The higher the rate of tax that is saved the bigger the affordable loan for a given spending budget in year one, and vice versa.
The issue is that where the tax break exists then everyone is incentivised to take out the biggest mortgage that they can afford. This is so they maximise the tax break in the here and now. They’ll calculate what they can afford based on the gross interest cost of the mortgage less the tax break it gives them.
It’s well understood in investment circles that if you throw a huge amount of money at any asset market then prices will rise.
It’s well understood in investment circles that if you throw a huge amount of money at any asset market then prices will rise. So bigger mortgages mean more money washing around the housing market, which means higher house prices.
This lift in house prices is only a one time effect when the policy is introduced, but it means house prices are permanently higher – at least as long as the tax break stays in place.
In turn this means the banks get to lend more money, which means they make fatter profits. Meanwhile home buyers end up trading a tax cut today for having to make higher mortgage payments over time on the bigger loans.
When I was running scenarios I discovered that the net interest savings to borrowers (that is after taking account of the tax relief) were tiny – typically working out at just a few hundred dollars a year when spread over the full life of the mortgage.
In fact, if you add in the extra cost of buying a higher priced (but equivalent) house in the first place, it’s likely that people are actually worse off if their country offers the tax break.
It would typically take house prices to be just 15% to 20% higher to leave people worse off over time. That kind of increase is likely in an environment where people can afford to borrow 20%, 30% or 40% more due to tax breaks. (Presumably rents are higher too, due to higher house prices. So renters get hit as well.)
But there’s another wrinkle. Borrowers end up willing to pay a higher rate of interest on their mortgage loans because it can be offset against current income tax. In other words the banks can suddenly charge a bit more for the same type of lending, meaning they make more profit at lower risk.

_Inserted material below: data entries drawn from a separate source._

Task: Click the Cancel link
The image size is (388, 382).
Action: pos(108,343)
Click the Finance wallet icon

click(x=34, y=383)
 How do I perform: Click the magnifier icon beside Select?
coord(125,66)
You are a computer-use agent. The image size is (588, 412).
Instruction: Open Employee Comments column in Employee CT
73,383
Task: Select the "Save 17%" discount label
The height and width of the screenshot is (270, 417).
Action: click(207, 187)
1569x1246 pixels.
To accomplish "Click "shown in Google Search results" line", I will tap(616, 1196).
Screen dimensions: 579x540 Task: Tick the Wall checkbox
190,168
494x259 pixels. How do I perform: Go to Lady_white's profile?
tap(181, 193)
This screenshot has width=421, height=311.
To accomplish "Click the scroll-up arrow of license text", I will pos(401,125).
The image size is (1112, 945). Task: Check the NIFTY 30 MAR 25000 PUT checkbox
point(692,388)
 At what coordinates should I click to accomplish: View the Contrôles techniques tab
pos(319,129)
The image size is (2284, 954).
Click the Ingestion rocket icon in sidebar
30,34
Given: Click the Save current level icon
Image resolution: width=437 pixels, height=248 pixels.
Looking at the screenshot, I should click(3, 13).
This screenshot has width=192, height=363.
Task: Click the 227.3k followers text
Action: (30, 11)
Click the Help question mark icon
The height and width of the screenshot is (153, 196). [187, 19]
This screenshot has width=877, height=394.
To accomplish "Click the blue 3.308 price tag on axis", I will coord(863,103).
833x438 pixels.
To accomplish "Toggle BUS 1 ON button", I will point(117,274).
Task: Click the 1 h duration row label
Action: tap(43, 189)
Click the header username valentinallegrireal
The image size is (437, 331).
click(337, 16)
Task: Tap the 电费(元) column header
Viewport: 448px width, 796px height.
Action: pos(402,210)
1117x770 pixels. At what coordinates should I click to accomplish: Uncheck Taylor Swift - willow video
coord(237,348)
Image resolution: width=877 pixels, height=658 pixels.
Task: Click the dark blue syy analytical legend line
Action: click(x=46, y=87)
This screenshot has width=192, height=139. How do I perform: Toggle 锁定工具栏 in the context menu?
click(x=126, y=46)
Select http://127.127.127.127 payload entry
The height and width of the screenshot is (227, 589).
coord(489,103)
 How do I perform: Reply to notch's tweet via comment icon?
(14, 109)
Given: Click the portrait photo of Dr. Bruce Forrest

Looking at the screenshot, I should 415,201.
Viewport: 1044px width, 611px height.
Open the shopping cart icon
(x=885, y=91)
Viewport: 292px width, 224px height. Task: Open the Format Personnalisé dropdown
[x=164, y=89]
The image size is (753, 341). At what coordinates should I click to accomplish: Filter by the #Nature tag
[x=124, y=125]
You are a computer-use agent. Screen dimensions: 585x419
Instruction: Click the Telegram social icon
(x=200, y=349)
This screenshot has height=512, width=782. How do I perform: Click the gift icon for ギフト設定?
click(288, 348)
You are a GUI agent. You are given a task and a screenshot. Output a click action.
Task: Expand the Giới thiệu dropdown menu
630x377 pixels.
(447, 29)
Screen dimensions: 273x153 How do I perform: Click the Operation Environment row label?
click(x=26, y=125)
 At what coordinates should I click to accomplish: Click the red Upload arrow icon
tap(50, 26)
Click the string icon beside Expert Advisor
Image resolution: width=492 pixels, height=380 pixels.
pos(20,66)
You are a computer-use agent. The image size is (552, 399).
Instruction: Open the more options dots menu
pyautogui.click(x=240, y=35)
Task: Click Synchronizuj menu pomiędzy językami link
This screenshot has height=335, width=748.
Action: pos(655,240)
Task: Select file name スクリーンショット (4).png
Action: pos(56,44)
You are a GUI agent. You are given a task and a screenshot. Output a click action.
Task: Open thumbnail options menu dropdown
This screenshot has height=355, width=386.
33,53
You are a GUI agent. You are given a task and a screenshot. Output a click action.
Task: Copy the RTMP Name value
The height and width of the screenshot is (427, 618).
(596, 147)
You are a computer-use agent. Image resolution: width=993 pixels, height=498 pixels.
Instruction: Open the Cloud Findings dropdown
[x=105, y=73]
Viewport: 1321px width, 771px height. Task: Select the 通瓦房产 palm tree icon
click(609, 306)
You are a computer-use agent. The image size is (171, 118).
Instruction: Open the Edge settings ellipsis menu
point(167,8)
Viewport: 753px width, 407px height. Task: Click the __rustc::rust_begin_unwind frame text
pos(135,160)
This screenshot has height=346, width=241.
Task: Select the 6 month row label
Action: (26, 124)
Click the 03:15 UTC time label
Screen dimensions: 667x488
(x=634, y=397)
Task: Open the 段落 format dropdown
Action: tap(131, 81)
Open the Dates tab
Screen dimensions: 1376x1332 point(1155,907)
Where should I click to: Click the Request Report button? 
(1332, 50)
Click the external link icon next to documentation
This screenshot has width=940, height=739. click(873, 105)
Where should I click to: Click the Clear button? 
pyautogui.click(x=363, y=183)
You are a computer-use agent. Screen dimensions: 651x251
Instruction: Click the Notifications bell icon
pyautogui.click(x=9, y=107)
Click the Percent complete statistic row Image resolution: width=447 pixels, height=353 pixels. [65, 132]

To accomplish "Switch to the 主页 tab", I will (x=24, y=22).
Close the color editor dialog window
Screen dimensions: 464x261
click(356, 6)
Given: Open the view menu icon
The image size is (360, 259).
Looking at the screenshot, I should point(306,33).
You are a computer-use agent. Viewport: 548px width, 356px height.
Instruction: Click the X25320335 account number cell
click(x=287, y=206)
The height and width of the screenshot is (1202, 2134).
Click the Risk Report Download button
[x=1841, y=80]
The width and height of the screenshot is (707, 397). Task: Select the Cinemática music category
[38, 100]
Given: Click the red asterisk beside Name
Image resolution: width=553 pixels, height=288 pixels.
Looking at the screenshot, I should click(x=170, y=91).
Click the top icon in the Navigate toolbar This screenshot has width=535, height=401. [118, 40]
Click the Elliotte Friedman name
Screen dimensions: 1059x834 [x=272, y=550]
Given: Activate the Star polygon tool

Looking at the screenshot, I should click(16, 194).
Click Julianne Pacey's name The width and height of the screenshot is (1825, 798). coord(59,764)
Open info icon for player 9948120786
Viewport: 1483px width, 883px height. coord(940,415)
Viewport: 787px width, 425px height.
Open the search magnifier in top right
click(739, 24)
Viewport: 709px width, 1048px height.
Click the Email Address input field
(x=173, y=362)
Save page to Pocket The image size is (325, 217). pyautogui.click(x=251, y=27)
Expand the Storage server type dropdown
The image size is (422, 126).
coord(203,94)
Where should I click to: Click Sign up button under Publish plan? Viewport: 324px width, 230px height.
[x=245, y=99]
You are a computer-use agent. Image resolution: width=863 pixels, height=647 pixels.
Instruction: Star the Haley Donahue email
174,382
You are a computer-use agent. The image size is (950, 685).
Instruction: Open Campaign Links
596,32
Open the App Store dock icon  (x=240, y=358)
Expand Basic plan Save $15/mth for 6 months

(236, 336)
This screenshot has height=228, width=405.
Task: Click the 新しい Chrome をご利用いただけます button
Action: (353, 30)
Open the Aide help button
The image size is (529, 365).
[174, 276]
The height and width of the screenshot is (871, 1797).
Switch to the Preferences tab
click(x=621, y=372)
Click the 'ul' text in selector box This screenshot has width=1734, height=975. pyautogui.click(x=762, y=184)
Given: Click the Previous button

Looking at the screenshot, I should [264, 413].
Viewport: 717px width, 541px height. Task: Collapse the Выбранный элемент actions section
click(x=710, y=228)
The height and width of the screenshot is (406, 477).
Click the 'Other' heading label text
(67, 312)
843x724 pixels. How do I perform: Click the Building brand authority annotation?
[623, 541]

Overall the banks benefit from both higher house prices and higher lending rates. This tax policy creates a manipulated market where lenders can make bigger loans and at higher rates.
So let me be clear. Home buyers are being duped by governments that offer this “tax break” into believing they are better off. But in reality they are worse off over time.
The truth is it’s just a transfer of money from the government, which gets less tax income, to the big banks, which get bigger profits.
But the money doesn’t flow directly. Ordinary people are used as the unsuspecting middlemen. The money mules. It’s like a giant, government-sanctioned money laundering scheme.
And don’t think it’s impossible to remove it once it’s in place. The UK managed to phase it out in the 1990s. Other countries should follow suit.
Unfortunately that’s politically difficult. Voters don’t understand that this “giveaway” actually costs them money. And the banking industry isn’t going to give it up without a fight, with so much profit at stake.
But that doesn’t change the fact that it’s high time we got rid of this vast hidden bank subsidy.